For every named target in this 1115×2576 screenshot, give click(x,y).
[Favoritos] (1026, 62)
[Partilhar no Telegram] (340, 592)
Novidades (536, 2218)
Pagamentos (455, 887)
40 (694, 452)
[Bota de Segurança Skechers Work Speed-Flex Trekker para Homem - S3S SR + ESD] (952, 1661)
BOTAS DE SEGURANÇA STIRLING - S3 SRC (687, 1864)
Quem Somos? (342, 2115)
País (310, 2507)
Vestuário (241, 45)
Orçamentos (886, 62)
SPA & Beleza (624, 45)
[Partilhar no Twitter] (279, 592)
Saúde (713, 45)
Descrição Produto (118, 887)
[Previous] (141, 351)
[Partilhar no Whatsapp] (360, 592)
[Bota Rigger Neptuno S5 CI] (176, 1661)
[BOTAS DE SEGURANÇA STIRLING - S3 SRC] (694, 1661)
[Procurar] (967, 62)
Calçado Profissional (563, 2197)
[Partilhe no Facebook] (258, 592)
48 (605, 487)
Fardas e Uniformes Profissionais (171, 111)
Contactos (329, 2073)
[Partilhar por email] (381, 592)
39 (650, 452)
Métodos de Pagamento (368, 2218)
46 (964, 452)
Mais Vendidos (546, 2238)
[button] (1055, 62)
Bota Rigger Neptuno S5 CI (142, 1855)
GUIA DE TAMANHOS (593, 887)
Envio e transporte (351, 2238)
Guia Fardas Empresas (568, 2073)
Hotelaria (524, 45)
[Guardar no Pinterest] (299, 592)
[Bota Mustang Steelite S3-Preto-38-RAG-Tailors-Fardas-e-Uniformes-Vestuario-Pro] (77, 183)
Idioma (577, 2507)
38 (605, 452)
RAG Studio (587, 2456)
- - -
Set down the listing above in its entirety, exactly as written.

For every named target in this 1115×2576 screenshot, give click(x,y).
[Favoritos] (1026, 62)
[Partilhar no Telegram] (340, 592)
Novidades (536, 2218)
Pagamentos (455, 887)
40 (694, 452)
[Bota de Segurança Skechers Work Speed-Flex Trekker para Homem - S3S SR + ESD] (952, 1661)
BOTAS DE SEGURANÇA STIRLING - S3 SRC (687, 1864)
Quem Somos? (342, 2115)
País (310, 2507)
Vestuário (241, 45)
Orçamentos (886, 62)
SPA & Beleza (624, 45)
[Partilhar no Twitter] (279, 592)
Saúde (713, 45)
Descrição Produto (118, 887)
[Previous] (141, 351)
[Partilhar no Whatsapp] (360, 592)
[Bota Rigger Neptuno S5 CI] (176, 1661)
[BOTAS DE SEGURANÇA STIRLING - S3 SRC] (694, 1661)
[Procurar] (967, 62)
Calçado Profissional (563, 2197)
[Partilhe no Facebook] (258, 592)
48 (605, 487)
Fardas e Uniformes Profissionais (171, 111)
Contactos (329, 2073)
[Partilhar por email] (381, 592)
39 (650, 452)
Métodos de Pagamento (368, 2218)
46 (964, 452)
Mais Vendidos (546, 2238)
[button] (1055, 62)
Bota Rigger Neptuno S5 CI (142, 1855)
GUIA DE TAMANHOS (593, 887)
Envio e transporte (351, 2238)
Guia Fardas Empresas (568, 2073)
Hotelaria (524, 45)
[Guardar no Pinterest] (299, 592)
[Bota Mustang Steelite S3-Preto-38-RAG-Tailors-Fardas-e-Uniformes-Vestuario-Pro] (77, 183)
Idioma (577, 2507)
38 (605, 452)
RAG Studio (587, 2456)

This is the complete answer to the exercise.